L’aide directe de l’Etat au portage des journaux à domicile passera de 8 à 70 millions d’euros et les charges sociales patronales des sociétés de portage seront supprimées « pour tous les porteurs au niveau du Smic », a-t-il précisé. Ces mesures d’aide au portage seront mises en oeuvre dès le mois prochain.
Expérimenter des formes alternatives de distribution
Nicolas Sarkozy a retenu l’idée des Etats généraux « d’expérimenter pendant six mois, mais sans toucher à la loi Bichet (de 1947)* » des formes alternatives de distribution, par exemple la distribution des quotidiens nationaux par le réseau de la presse régionale ou la distribution par les éditeurs eux-mêmes de leurs titres dans des enseignes spécialisées.
Remédier au manque d’investissements
La législation anti-concentration ne sera en revanche pas modifiée, sauf sur le point particulier visant à permettre aux investisseurs de l’extérieur de l’Union européenne de posséder plus de 20 % d’un titre français.
« Personne ne peut se résigner au manque criant d’investisssements au sein de la presse, du fait de la sous-capitalisation des entreprises et de l’absence de grands groupes.
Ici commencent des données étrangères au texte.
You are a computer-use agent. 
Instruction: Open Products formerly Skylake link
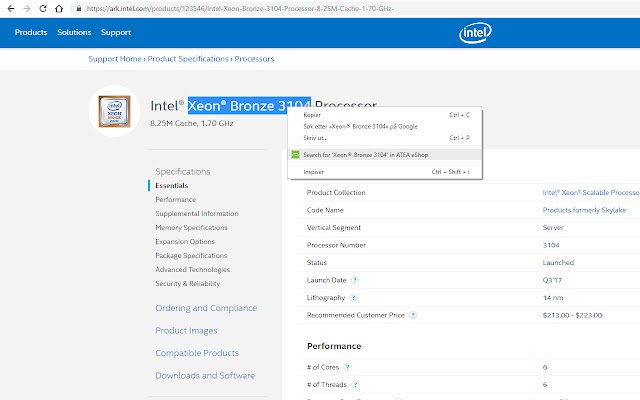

Ce manque d’investissements est une des causes majeures de la crise de la presse », a estimé Nicolas Sarkozy qui souhaite « améliorer la rentabilité » du secteur.
Pour « renforcer » les fonds propres des entreprises de presse, il a annoncé l’extension de la loi Sapin de 1993, relative aux procédures d’achat d’espaces publicitaires, « à tout le hors-média et à toute la publicité qui transite sur internet, afin de mettre la presse en situation égale dans l’accès au marché publicitaire ».
« Nous allons inciter les particuliers à faire des dons aux entreprises de presse », via des exonérations fiscales qui « permettront de défiscaliser les deux tiers de l’argent » investi, a-t-il ajouté.
* La loi Bichet du 2 avril 1947 concerne la distribution de la presse écrite. Elle édicte les principes de la liberté de choix de l’éditeur, de l’égalité des éditeurs face au système de distribution et de la solidarité entre éditeurs-coopérateurs.